Introduction
Creating a stateless distributed ETL (Extract, Transform, Load) pipeline can be a daunting task, especially if you’re new to the concept. While there are many approaches to building such pipelines, one simple and effective method is to use message brokers. Tools like Kafka Streams, RabbitMQ, and even Redis Streams can simplify the process of constructing a stateless distributed pipeline.
The key to this setup is treating the message broker as a job or task server. In this article, I will illustrate this approach through an example scenario, explain how to achieve a stateless distributed pipeline, and provide advice on important features to consider when choosing a message broker.
Example Scenario
To demonstrate how message brokers can facilitate a distributed pipeline, let’s consider a practical example. This scenario is designed to illustrate the workflow when using a message broker as a distributed pipeline facilitator.

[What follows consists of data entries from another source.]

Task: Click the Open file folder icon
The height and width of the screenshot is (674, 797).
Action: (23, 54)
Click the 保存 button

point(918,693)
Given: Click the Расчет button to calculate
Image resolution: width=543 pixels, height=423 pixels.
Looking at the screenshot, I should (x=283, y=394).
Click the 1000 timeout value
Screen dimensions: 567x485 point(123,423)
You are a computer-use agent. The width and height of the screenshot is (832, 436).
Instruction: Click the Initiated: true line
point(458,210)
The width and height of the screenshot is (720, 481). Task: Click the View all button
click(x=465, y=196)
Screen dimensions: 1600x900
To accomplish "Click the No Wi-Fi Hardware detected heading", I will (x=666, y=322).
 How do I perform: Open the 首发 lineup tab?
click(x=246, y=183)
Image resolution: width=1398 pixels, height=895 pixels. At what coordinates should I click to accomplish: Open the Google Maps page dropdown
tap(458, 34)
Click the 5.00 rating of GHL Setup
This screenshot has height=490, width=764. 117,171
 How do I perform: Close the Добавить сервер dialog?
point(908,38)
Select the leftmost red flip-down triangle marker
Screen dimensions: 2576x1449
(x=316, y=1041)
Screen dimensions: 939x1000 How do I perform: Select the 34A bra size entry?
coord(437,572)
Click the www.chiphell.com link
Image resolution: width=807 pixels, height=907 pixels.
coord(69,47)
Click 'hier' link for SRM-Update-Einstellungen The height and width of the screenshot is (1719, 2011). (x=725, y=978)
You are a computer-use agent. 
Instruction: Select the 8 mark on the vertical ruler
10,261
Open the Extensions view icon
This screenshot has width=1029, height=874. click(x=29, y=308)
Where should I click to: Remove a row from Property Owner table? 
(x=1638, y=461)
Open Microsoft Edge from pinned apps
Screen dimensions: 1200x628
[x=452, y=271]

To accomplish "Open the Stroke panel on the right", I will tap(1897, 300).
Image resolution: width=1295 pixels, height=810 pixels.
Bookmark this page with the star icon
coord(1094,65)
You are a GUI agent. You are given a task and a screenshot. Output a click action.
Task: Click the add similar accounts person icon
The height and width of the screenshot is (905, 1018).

Imagine you’re tasked with extracting several Salesforce tables (objects) and storing the data in Snowflake for easy access by your Business Intelligence (BI) tools and Machine Learning (ML) pipelines. The pipeline needs to run multiple times a day, as tables like “ACCOUNT” update frequently.
General Flow
The general flow of the pipeline involves the following steps:
- Data Extraction: Use the Salesforce Bulk API to extract data, as you’re dealing with more rows than the REST API is recommended for. The data comes in as compressed CSV files.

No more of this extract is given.